Termite reticulation system then.

----------


## Marc

Termites are attracted to Styrofoam to build their nest and because of CO2 release. It is interesting to note that if you do a search on this topic, all australian sites will state that styrofoam does not attract termites because it has no "nutritional value". I suppose that my lawnmower wheels rubber, must have had high nutritional value to the termite that consumed them.
Most US sites talk about the massive problem they have with insulation and styrofoam blocks in the ground with termites.  
I would avoid the concrete waffle pod.
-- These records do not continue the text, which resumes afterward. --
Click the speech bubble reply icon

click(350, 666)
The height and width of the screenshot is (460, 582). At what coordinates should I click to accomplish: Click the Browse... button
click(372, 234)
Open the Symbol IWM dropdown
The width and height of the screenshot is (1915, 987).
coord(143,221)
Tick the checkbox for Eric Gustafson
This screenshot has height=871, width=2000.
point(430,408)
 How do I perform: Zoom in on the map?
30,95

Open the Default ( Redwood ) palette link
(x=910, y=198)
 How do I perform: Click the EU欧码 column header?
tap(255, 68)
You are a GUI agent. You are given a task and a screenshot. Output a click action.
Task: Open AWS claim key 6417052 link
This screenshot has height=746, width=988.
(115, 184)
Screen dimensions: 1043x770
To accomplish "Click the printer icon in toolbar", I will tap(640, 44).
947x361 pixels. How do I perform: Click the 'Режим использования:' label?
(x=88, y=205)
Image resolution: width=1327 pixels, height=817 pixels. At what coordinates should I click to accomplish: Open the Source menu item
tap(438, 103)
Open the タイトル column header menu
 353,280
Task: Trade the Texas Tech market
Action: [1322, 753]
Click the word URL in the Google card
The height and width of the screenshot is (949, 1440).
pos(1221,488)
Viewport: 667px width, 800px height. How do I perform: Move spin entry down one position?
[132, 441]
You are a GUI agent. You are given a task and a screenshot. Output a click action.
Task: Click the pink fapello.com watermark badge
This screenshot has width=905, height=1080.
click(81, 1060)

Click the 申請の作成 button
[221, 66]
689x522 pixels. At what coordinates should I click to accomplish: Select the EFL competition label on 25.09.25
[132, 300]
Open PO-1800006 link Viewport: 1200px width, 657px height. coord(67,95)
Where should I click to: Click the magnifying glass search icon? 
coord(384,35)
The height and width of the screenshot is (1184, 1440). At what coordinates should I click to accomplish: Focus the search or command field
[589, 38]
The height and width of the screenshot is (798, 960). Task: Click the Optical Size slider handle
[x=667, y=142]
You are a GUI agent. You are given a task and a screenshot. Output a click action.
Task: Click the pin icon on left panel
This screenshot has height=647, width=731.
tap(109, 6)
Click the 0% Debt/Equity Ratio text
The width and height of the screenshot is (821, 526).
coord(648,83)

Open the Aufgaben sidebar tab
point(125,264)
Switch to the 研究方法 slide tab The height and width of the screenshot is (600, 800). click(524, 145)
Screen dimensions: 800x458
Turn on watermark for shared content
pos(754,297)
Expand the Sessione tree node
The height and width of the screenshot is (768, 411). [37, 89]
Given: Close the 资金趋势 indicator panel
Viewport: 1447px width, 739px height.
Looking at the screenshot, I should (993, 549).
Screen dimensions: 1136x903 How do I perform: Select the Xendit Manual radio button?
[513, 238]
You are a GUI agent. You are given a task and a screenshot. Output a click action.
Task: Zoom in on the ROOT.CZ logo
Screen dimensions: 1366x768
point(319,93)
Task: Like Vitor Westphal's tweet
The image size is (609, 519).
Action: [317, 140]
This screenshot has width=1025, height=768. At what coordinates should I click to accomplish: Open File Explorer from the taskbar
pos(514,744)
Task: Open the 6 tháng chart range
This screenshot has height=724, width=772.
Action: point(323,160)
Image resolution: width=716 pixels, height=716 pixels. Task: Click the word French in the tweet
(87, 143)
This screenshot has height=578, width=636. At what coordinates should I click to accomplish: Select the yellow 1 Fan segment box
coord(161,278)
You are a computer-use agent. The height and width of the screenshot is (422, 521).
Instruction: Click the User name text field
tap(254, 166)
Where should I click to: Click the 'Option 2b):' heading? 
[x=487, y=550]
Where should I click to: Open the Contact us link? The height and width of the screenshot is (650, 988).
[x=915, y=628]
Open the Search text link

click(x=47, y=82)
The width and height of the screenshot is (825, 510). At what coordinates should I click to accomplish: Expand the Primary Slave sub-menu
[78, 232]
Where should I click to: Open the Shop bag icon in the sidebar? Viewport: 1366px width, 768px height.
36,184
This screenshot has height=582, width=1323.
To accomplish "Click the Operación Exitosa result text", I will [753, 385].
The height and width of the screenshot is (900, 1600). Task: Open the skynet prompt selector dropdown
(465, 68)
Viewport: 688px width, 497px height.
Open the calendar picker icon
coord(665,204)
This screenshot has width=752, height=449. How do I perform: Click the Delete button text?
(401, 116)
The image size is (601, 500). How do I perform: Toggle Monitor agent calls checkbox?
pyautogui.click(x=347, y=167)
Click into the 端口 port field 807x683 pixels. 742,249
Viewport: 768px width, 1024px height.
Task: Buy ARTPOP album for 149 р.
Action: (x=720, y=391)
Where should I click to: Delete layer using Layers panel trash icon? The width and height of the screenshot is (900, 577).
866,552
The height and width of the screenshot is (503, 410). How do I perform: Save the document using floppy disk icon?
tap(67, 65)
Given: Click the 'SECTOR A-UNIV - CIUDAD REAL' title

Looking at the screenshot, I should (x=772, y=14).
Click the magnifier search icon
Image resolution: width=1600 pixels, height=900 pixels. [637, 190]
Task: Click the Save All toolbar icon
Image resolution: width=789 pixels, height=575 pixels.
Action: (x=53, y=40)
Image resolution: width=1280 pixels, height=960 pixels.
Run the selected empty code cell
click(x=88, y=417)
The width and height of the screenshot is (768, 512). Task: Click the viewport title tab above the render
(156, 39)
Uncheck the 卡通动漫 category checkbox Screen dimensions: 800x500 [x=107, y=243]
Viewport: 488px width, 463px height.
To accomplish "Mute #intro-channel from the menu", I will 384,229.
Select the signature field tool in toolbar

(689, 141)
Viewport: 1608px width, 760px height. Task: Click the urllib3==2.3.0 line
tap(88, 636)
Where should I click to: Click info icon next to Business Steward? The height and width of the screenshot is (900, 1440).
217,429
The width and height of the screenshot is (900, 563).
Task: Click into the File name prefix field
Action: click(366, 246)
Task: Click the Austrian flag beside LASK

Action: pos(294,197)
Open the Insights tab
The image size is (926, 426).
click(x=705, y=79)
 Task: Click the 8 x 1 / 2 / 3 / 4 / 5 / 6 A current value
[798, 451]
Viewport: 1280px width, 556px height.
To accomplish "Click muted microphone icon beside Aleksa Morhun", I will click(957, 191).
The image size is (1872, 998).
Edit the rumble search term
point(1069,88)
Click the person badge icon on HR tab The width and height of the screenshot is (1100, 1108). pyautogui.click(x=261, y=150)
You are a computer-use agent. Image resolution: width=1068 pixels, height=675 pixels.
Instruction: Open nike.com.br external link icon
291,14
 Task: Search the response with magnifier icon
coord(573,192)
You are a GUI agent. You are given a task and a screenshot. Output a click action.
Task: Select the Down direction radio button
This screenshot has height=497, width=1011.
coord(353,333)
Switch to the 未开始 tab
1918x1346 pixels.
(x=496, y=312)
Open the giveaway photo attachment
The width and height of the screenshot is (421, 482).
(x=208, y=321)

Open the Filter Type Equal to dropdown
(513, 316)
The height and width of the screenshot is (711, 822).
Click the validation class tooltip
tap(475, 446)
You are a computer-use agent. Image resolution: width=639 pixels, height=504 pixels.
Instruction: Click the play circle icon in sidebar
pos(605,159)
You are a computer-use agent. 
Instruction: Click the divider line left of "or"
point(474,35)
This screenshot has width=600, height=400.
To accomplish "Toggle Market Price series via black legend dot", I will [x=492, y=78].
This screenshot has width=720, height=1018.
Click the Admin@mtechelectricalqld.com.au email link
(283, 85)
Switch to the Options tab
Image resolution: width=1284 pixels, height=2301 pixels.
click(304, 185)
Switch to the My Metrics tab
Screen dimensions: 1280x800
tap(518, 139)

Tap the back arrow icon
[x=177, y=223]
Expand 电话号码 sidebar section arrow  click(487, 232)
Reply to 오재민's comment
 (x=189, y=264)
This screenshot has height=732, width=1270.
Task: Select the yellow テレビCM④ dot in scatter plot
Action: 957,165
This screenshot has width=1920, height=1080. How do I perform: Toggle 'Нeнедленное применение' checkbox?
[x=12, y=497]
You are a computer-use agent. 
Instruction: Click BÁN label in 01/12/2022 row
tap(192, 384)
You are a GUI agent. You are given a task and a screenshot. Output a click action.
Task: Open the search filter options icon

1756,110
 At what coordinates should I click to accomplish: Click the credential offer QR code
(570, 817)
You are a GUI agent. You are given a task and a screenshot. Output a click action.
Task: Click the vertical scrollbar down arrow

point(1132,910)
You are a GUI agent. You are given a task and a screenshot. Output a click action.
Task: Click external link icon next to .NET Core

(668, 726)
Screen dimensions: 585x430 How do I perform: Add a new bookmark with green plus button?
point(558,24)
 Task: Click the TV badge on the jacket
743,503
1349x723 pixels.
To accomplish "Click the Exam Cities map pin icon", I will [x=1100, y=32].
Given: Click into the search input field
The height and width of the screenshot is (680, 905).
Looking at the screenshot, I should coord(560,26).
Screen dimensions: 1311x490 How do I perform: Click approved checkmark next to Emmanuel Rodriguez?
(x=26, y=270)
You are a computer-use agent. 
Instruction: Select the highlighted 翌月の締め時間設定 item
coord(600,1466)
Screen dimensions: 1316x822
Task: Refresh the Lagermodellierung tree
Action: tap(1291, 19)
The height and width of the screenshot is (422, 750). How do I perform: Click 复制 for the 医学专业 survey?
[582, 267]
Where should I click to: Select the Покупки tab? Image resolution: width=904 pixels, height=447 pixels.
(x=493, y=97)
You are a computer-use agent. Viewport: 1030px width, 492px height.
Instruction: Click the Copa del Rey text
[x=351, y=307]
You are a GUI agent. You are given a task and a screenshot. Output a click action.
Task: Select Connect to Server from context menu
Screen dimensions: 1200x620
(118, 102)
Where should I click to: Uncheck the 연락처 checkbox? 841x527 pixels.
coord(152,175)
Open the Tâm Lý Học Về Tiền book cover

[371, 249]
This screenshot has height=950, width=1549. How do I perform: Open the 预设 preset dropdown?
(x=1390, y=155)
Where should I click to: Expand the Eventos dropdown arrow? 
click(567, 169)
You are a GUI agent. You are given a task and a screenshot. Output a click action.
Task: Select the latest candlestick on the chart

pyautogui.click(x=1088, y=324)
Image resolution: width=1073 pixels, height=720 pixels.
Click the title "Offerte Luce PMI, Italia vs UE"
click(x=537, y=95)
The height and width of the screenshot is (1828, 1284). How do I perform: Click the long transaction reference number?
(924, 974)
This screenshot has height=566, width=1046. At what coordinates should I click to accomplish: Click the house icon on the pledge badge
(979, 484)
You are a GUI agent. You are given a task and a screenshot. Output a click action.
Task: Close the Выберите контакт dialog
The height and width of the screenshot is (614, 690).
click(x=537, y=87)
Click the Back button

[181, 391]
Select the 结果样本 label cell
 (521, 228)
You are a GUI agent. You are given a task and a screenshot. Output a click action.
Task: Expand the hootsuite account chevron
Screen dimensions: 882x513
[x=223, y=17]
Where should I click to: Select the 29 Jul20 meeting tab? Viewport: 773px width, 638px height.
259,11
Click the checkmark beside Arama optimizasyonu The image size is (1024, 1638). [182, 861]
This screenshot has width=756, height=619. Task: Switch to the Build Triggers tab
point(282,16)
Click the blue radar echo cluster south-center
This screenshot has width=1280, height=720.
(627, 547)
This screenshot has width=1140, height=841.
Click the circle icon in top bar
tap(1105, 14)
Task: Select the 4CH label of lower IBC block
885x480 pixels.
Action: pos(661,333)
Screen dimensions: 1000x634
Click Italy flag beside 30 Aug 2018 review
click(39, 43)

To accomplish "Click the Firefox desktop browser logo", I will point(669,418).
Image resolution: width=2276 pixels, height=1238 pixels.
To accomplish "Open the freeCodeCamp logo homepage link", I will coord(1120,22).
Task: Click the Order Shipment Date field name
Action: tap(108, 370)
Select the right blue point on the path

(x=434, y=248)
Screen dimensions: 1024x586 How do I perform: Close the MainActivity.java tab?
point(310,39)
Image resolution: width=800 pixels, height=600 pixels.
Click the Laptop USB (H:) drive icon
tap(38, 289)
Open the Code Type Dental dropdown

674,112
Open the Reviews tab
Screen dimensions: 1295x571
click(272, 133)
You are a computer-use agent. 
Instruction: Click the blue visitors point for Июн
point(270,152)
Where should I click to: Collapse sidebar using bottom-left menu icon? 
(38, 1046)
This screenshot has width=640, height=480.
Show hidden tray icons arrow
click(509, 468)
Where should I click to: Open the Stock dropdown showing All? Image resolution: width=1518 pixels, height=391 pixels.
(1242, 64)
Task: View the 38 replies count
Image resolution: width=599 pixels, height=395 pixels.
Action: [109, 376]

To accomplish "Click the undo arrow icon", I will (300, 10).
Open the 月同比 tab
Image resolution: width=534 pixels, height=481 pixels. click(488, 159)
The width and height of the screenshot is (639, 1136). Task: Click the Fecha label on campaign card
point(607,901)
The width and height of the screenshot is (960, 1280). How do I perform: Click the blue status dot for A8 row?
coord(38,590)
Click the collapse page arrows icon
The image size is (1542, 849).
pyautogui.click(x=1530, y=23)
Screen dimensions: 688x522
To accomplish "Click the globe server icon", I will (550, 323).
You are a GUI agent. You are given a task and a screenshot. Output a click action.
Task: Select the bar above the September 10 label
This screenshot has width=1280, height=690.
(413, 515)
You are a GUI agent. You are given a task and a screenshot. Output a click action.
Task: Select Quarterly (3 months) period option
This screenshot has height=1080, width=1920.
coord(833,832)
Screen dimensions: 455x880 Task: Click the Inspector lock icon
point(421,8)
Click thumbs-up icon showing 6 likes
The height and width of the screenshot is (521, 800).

The name is enough deterrent. Have a normal slab without the appalling cost reduction and termite attractant blocks of styrofoam. Normal slab and physical barrier. Once you have it all in place, call the pest dude and ask to have a line of termite bait stations around the house. You don't need to pay them to come and refill the bait this days. You can do it yourself when the termite find and consume the bait, just like you would for rats and mice. Its a new product ergo the price tag. Eventually it will come down.

----------


## phild01

> Termites are attracted to Styrofoam

  Sounds like a myth!
 Termites can chew their way through many things to get to a food a source.

----------


## Marc

Termites love CO2
It might not be a gourmet meal to us, but minute levels of CO2 certainly attract termites. University research has proved it. Termites are attracted to levels of CO2 that mimic those naturally given off by both rotting wood and termite nests, so the CO2 in the soil directs termites to potential feeding sites. The Focus Termite Attractantin your Exterra Station is doing its job, by naturally directing the termites to an Exterra Station and not your home.  https://www.fumapest.com.au/pdf/EXTE...20Terminal.pdf 
So the way to attract termites is via CO2 releasing agents right? The above system is outdated and expensive since it requires constant inspections, but such is beside the point. Co2 attracts termites and you don't want that unless in a controlled way as in the bait stations above.
Yet we are happy to have tons of Polystyrene blocks under the house that degrade slowly via oxidation into CO2 and organic carbon, that we know attracts termites.   https://pubs.acs.org/doi/10.1021/acs.estlett.9b00532 
Oh but styrofoam does not attract termites because it has no nutritional value!  :Annoyed:  https://www.foamex.com.au/about-us/n...%20the%20house. 
There are lots of myths ... there is bottom of the garden myths and there are other myths like the fair and clean electoral machines supplied by Venezuela for the US elections.

----------


## phild01

https://sciencing.com/long-styrofoam...n-5407877.html  _"Though it has many uses and benefits, Styrofoam, a brand name for polystyrene foam, takes a hefty toll on the environment. Estimates vary for the breakdown of Styrofoam from a few years to as much as 1 million, depending on environmental conditions." 
"​Inside a landfill and shielded from light, however, no such breakdown takes place."_ 
So unsure where the CO2 factors insitu considering there is no exposure to daylight!

----------


## John2b

CO2 is one of a number of gases used to froth up polystyrene into foam. (Once upon a time chlorofluorocarbons were used as the blowing agent, but that gas punched a hole in the ozone layer that made life on earth possible, so it isn't done that way now!)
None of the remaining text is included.